Cambridge, Cambridge University Press, 2018, ISBN: 9781108424738; 348pp.; Price: £24.99
Date accessed: 15 September, 2019
This impressively researched and finely written study is an ambitious attempt to use the history of specific regions and localities to explore wider themes of national identity and attitudes to landscape and the environment across the long 19th century, from around 1780 to 1914. It thus marries the exploration of meaning in the landscape, pioneered by geographers since the 1970s, with the historical literature on nation and identity; the result is a lively and stimulating book, bursting with fresh insights into the relationship between people and landscapes. Paul Readman’s focus is on the ‘associational value’ of landscape – the historical associations which, he argues, played a major part in how landscapes came to be viewed as expressions of national identity.

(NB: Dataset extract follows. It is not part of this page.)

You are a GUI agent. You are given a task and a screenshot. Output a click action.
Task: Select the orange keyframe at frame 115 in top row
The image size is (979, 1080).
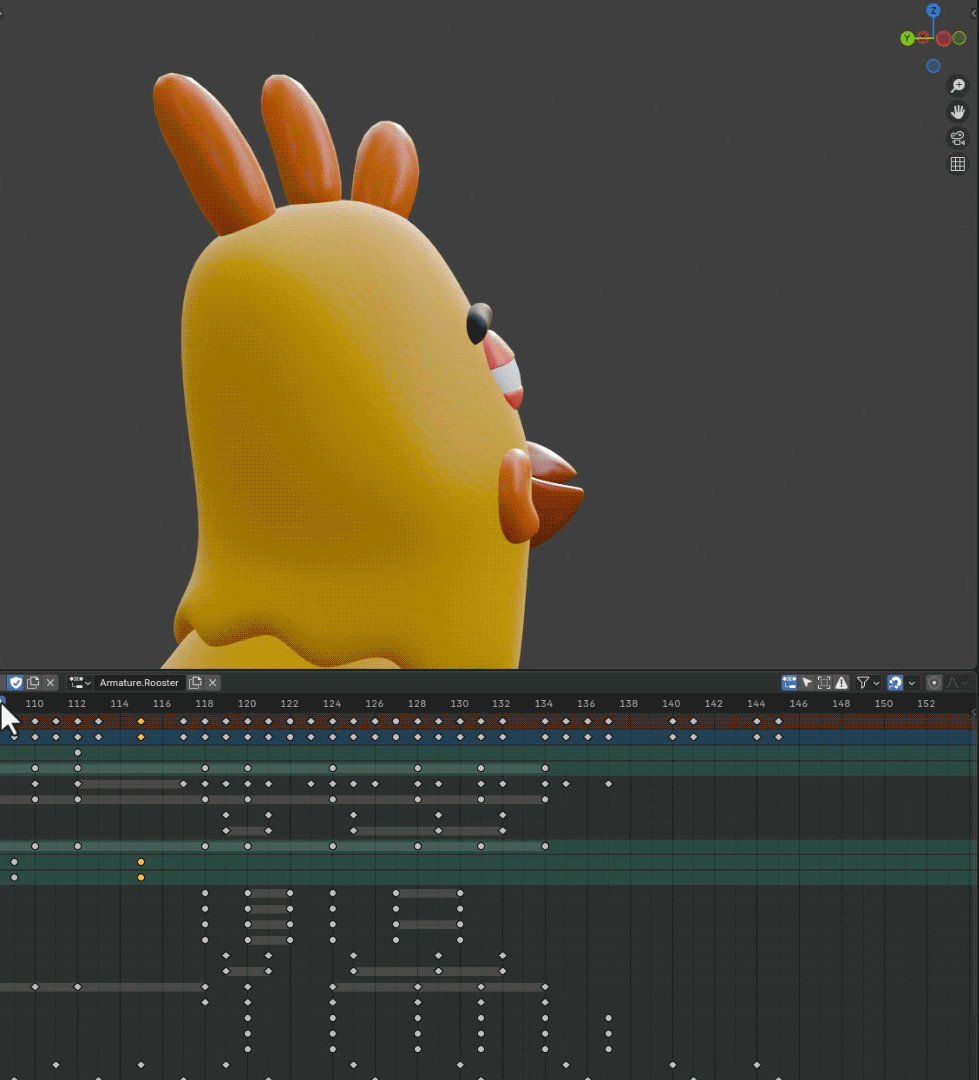(141, 721)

The book consists of six carefully crafted case studies, grouped in pairs to explore meaning in different types of landscape. The first pair, on the white cliffs of Dover and the borderlands of Northumberland, examines landscapes which defined the physical boundaries of the English nation. The second, on the contrasting environments of the Lake District and the New Forest, focuses on the contests which arose during the early days of the landscape preservation movement. The third, entitled ‘Beyond the South Country’, deliberately looks beyond the iconic rural scene to argue that urban landscapes also contributed to notions of national identity: the ‘shock landscape’ of industrial and commercial Manchester could be celebrated for its contribution to England’s economic success; while the length of the Thames, encompassing both rural idyll and industrial grit, was also ‘a source of patriotic pride on account of its wealth-creating role’ (p. 253).
Each of these landscapes is thoroughly researched in a wide range of contemporary sources, as diverse as guidebooks and travel writing, popular literature, newspapers and magazines, parliamentary debates and official reports, paintings and engravings. As a result, each case study is soundly grounded in primary evidence. The author subjects all these sources to a penetrating and subtle analysis, reading them in depth for their cultural meaning.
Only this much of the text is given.